Thoma Cressey Bravo spinout Cressey & Company has added another high profile partner to its growing roster. The healthcare-focussed firm has hired healthcare pro Ralph Davis, chairman of Waller Lansden Dortch & Davis.
Davis has been a partner at Waller Lansden since 1995. His practice focusses on mergers and acquisitions, particularly in the healthcare industry, public and private equity and debt financing and general corporate law. Before, he was an associate at Skadden, Arps Slate, Meager & Flom.
“[Davis] has been an important part of our team for a number of years, supporting us on dozens of healthcare transactions,” partner Bryan Cressey said in a statement. “We have come to regard [Davis] as a trusted advisor on a wide range of issues.”

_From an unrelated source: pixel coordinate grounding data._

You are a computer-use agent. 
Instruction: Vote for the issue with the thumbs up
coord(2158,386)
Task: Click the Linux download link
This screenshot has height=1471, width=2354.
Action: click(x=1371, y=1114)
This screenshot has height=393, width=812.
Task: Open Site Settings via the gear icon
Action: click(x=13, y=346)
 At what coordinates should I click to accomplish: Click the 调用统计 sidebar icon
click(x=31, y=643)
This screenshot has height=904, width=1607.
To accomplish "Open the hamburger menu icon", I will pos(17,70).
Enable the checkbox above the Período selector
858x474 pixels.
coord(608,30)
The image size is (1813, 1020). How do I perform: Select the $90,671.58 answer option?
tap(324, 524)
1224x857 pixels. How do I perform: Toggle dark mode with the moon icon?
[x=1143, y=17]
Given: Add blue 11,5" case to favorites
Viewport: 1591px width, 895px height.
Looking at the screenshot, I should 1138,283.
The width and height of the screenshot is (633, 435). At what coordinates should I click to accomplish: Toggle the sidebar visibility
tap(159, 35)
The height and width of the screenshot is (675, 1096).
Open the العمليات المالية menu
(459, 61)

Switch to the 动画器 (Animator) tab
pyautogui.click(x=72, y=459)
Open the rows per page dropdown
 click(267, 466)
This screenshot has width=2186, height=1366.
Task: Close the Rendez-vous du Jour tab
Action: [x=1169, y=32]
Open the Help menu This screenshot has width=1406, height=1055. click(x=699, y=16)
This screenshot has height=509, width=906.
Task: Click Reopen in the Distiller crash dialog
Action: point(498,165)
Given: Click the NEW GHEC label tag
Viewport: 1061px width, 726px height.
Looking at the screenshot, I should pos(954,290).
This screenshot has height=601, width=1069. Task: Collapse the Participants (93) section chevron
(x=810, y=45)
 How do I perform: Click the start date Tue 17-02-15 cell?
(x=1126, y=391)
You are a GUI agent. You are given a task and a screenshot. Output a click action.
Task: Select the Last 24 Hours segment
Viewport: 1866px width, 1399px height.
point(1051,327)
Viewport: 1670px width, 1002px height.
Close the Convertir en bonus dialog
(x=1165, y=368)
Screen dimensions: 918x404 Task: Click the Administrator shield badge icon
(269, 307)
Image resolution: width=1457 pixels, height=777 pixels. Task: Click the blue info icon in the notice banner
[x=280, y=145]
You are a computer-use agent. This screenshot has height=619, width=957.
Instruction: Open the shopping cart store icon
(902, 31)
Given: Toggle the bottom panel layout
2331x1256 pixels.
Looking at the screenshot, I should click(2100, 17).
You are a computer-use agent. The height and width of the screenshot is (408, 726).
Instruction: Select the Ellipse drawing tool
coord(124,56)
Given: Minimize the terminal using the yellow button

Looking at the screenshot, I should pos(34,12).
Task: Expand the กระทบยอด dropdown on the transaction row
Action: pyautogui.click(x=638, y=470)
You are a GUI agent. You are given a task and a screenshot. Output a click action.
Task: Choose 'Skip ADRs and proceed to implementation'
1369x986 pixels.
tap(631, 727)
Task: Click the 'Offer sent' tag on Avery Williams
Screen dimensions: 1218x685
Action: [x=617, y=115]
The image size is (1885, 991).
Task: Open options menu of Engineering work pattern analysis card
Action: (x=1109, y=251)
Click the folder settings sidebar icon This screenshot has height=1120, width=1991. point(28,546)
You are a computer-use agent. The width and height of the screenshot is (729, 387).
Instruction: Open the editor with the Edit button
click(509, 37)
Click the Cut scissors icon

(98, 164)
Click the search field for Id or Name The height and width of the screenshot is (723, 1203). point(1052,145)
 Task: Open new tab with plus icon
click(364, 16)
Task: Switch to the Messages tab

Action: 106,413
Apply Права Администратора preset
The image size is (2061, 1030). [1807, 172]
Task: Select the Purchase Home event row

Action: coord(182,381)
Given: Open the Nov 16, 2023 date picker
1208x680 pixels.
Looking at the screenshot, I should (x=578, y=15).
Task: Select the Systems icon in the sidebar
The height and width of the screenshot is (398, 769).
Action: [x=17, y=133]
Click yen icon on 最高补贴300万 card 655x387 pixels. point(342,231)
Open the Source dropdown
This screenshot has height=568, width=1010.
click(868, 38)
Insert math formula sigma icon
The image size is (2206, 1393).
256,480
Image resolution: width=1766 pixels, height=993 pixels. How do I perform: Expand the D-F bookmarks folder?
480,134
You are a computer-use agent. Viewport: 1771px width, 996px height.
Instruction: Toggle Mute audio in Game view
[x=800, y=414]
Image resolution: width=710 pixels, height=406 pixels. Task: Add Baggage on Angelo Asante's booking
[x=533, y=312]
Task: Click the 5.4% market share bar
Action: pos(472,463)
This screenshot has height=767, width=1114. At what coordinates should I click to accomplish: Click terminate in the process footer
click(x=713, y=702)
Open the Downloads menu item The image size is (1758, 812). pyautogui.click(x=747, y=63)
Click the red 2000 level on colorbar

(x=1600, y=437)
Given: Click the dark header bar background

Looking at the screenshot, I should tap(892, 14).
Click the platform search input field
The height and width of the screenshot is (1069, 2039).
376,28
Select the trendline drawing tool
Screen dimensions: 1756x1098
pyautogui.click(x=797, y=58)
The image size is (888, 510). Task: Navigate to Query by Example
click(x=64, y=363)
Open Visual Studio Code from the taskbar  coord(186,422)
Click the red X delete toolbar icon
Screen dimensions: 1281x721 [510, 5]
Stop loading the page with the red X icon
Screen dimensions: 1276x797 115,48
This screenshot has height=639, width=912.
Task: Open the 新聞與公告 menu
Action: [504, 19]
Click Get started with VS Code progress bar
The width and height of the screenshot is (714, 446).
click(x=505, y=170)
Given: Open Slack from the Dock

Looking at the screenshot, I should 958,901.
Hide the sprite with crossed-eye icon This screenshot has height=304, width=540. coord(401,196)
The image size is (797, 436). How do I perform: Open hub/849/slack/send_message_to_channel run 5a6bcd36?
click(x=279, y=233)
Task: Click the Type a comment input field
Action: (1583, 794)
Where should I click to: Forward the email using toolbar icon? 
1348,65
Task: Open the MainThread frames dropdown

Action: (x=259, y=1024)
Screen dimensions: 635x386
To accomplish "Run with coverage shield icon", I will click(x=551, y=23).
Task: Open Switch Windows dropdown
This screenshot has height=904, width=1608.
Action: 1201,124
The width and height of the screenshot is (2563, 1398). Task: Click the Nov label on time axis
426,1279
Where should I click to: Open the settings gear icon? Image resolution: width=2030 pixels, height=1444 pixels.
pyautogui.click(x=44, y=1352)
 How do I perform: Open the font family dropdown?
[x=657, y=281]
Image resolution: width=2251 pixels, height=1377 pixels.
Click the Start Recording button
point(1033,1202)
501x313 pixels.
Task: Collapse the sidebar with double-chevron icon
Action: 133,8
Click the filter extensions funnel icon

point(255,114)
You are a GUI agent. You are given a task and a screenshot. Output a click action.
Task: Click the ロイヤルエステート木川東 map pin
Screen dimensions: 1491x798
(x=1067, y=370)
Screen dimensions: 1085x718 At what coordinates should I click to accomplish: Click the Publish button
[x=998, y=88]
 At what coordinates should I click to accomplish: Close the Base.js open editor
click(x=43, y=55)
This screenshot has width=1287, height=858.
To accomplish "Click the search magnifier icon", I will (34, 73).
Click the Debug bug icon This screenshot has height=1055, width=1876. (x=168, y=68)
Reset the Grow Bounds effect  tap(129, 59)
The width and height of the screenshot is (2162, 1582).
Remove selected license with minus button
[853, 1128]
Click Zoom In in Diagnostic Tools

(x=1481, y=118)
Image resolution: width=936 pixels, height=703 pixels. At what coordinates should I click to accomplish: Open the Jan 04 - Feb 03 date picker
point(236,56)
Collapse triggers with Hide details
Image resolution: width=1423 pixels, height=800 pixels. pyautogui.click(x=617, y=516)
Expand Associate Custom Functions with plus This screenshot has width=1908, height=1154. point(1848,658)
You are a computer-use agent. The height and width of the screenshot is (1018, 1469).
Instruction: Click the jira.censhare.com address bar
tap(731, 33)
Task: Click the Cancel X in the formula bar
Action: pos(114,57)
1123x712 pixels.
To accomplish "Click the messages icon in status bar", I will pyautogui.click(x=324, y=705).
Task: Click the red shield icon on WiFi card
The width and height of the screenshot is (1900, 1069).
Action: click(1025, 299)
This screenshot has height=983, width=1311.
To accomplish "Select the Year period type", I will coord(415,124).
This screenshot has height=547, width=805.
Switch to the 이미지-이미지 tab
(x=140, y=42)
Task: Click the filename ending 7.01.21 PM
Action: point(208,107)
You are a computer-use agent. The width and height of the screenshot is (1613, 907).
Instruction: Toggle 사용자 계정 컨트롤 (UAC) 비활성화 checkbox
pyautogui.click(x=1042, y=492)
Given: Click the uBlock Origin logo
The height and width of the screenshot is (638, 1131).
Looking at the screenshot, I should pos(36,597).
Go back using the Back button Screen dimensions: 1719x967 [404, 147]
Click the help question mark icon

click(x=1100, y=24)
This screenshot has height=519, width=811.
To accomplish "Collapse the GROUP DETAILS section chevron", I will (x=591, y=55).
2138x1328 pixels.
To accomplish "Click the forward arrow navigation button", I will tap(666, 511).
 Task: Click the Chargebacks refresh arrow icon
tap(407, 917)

Cressey & Company was launched last October, shortly after the partners of Thoma Cressey Bravo said they would split the firm’s operations in half for its next round of fundraising, with partners Cressey and Peter Ehrich focussed on healthcare, and partners Carl Thoma, Orlando Bravo, Lee Mitchell and Scott Crabill focussed on the software and services sectors.
In addition to Cressey, Ehrich and Frist, Cressey & Co.’s team is comprised of six investment professionals, all of whom appear to be Thoma Cressey Bravo alumni or to have worked closely with C&C’s founders.
Cressey & Company’s most recent hire was former Senate majority leader and practicing physician Bill Frist, whom the firm brought on as a partner in November.
Thoma Cressey Bravo is the third firm to split in the past few months. In November the partners of US venture capital firm Sevin Rosen decided to split, with the California partners leaving to pursue “other investment paths” while the Texas partners raise the firm’s tenth fund on their own.
California middle market firm Fox Paine & Co. said today that it will now operate as Paine & Partners, following the out of court settlement of a lawsuit brought by Saul Fox against co-founder Dexter Paine. In 2005 the two agreed that Paine would invest the firm’s third fund, while Fox devoted his efforts to “non-fund opportunities”, but last September Fox claimed in the lawsuit that during the intervening two years Paine had tried to “drive Fox from the firm”, while trying to enrich himself and Fox Paine Capital Fund III at the expense of Fox and the firm’s management company.